Why did Jesus need to die for our sins? Starting with an understanding of sin, this blog explains how God originally intended for us to live, the problem with Adam and Eve's actions, and the devastating consequences their sin had on their descendants.

Growing up as a Catholic I had always been taught that Jesus died on the cross for my sins, but as I got older I wondered why his terrible suffering and death were necessary for my personal sins, which I knew I needed to confess, but which were certainly not on the same scale as those of someone like Hitler.

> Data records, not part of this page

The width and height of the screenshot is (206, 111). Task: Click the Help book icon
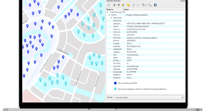(155, 5)
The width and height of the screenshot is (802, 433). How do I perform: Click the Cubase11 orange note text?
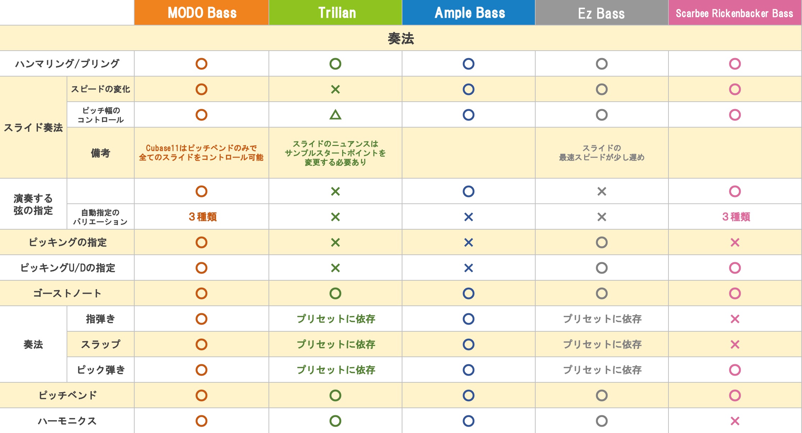(x=201, y=153)
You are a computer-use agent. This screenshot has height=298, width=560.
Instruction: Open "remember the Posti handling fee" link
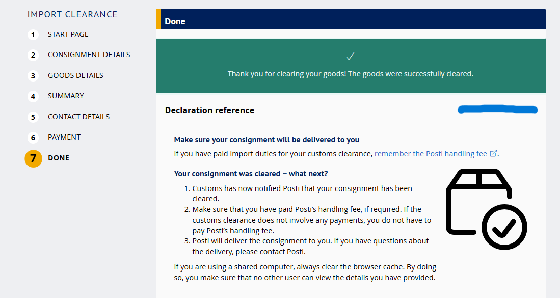pos(431,154)
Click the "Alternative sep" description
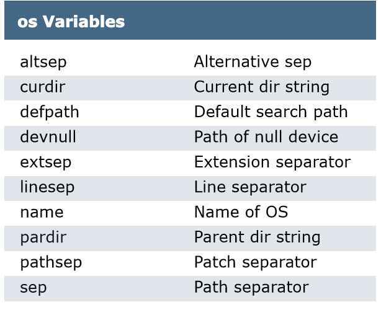 [253, 62]
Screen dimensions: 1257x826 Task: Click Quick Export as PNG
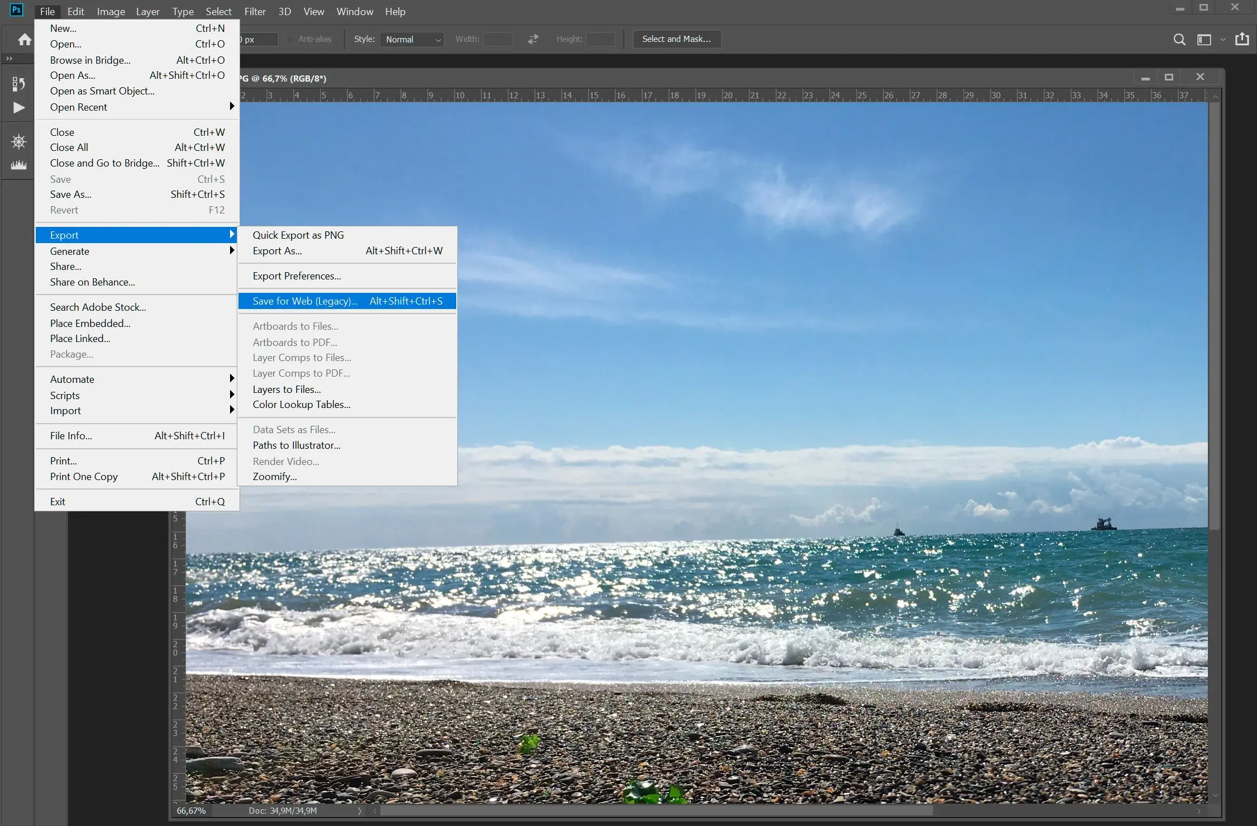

It was not until I attended a retreat in my early thirties that the penny dropped. The Holy Spirit revealed the Person of Jesus Christ to me, which was altogether different from learning about him in religion classes, important as that was. The Holy Spirit is sent to “witness to Jesus” (see Jn 15:26), and he does so in a way that surpasses our natural understanding. Since he is spirit, he speaks to our innermost being, our spirit, Person to person. The Holy Spirit opens our minds to comprehend Christ’s death and Resurrection: “He makes present the mystery of Christ” (CCC 737).

The understanding that the Holy Spirit gives of the death of Christ on the cross includes a realisation of our own sin, but amazingly, the Holy Spirit does it in such a way that, at the very same time, we experience his consoling love. This is what is called “the light of divine Revelation”.

Only the light of divine Revelation clarifies the reality of sin… Without the knowledge Revelation gives of God we cannot recognise sin clearly and are tempted to explain it as merely a developmental flaw, a psychological weakness, a mistake, or the necessary consequence of an inadequate social structure, etc. (CCC 387)

What is sin?

Sin is a refusal to hear the word of God: “Quite frequently in both the Old and in the New Testament, we find sin described as a refusal to hear the word…and thus as being closed to God who calls us to communion with himself” (Benedict XVI, Verbum Domini 26). Primarily, sin is about man’s relationship to God, his creator:

To try to understand what sin is, one must first recognise the profound relation of man to God, for only in this relationship is the evil of sin unmasked in its true identity as humanity’s rejection of God and opposition to him. (CCC 386)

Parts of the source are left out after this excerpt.